In January 2011, the CRTC issued a letter to Rogers stating it was breaking CRTC policy by not "indicat[ing] that there are circumstances whereby the Rogers ITMP will also affect download speeds available to subscribers."
 Despite the letter from the CRTC, Rogers still had not updated their policy pages as of February 4, 2011, and continued throttling all non-whitelisted internet traffic (no longer just P2P) for up to 15 minutes after P2P had been disabled.

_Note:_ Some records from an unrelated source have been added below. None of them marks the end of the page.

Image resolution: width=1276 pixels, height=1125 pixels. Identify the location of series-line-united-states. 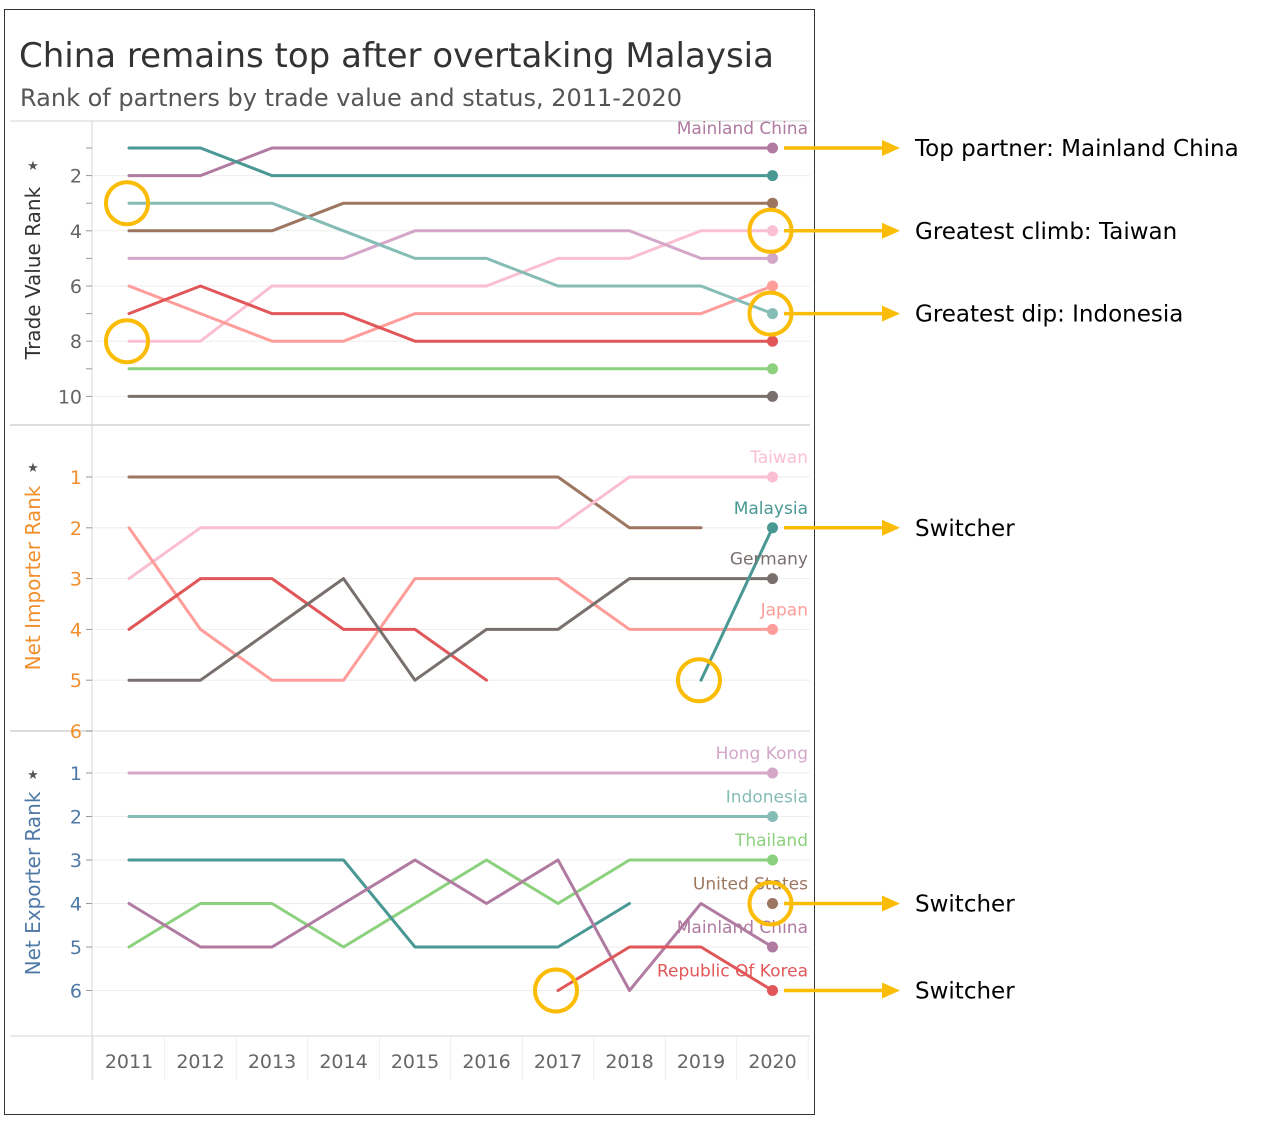
(450, 630).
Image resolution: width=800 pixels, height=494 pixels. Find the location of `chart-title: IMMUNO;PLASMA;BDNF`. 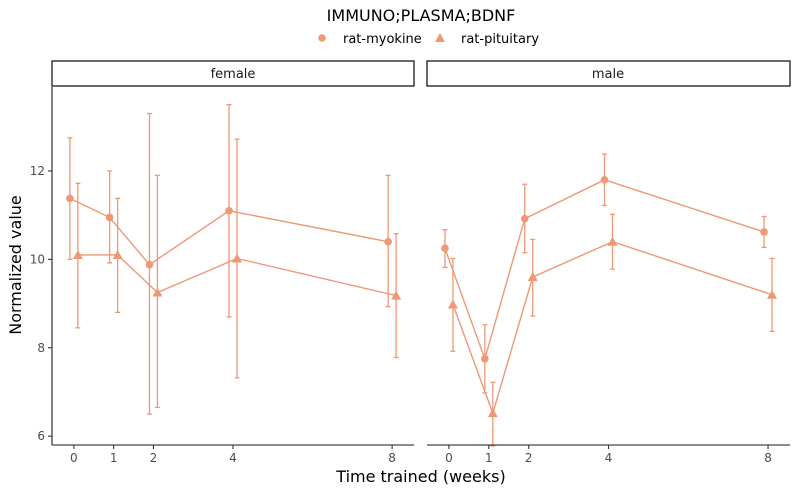

chart-title: IMMUNO;PLASMA;BDNF is located at coordinates (422, 16).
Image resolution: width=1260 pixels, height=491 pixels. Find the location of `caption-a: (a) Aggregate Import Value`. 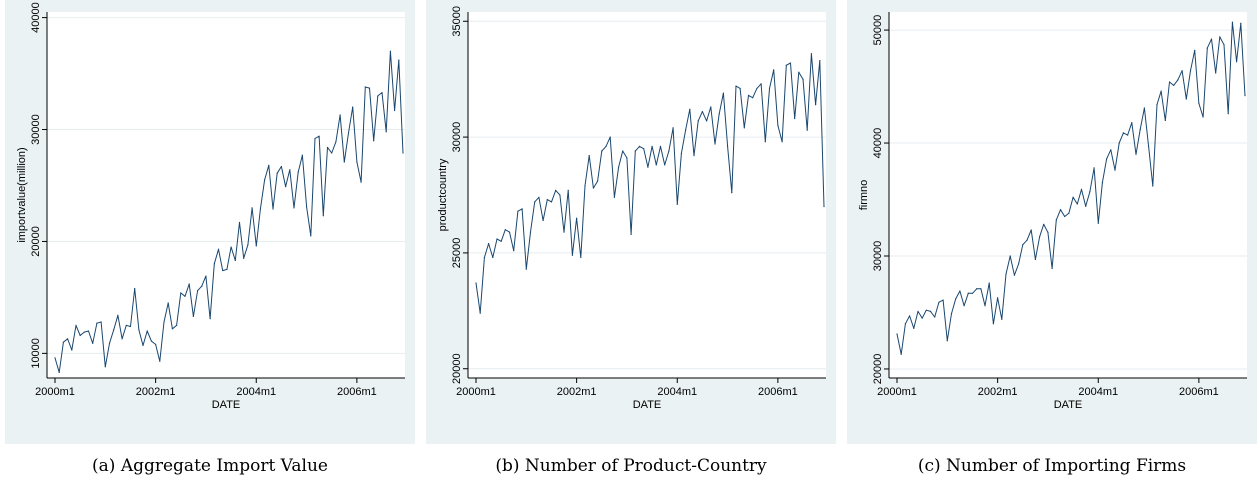

caption-a: (a) Aggregate Import Value is located at coordinates (210, 466).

Several games had been caught up in this more restrictive throttling as Rogers was incorrectly detecting them as P2P, and had also been slow to fix it despite offers of assistance from customers, and game manufacturers.

On May 31, 2011, Rogers filed that they had resolved the World of Warcraft throttling, however they had only resolved it on their testing equipment, as users were still experiencing throttling. This resulted in the CRTC ordering testing done by Rogers, and the CRTC providing the complainant (Teresa Murphy) a redacted copy of the Rogers testing. On September 22, 2011, the CRTC released Telecom Information Bulletin CRTC 2011-609, which set out new steps for complaints, and allowed for the World of Warcraft complaint to be sent to the CRTC Enforcements division. While the World of Warcraft complaint was then closed as it was resolved, the creators of the WoW complaint created a new one, which was then sent to Enforcements division, who then began looking into Rogers' throttling practices, and found additional
non-compliance.

After Bell announced they were ending throttling in December 2011, and the CRTC Enforcement division finding another violation of CRTC throttling policy in January 2012, Rogers announced on Feb 6, 2012 that they were ending throttling on their network by the end of 2012.

===Injection of content===

Rogers injects a warning message into Google.com

Since early December, 2007, Rogers has been injecting their own content into other companies' websites without permission. Rogers users who are close to their maximum data cap in their internet plan of choice are seeing red text appear above the content of every website they visit. The notice continues to appear on every page until the user either clicks a link acknowledging that they have seen the message or chooses to opt out of the notification.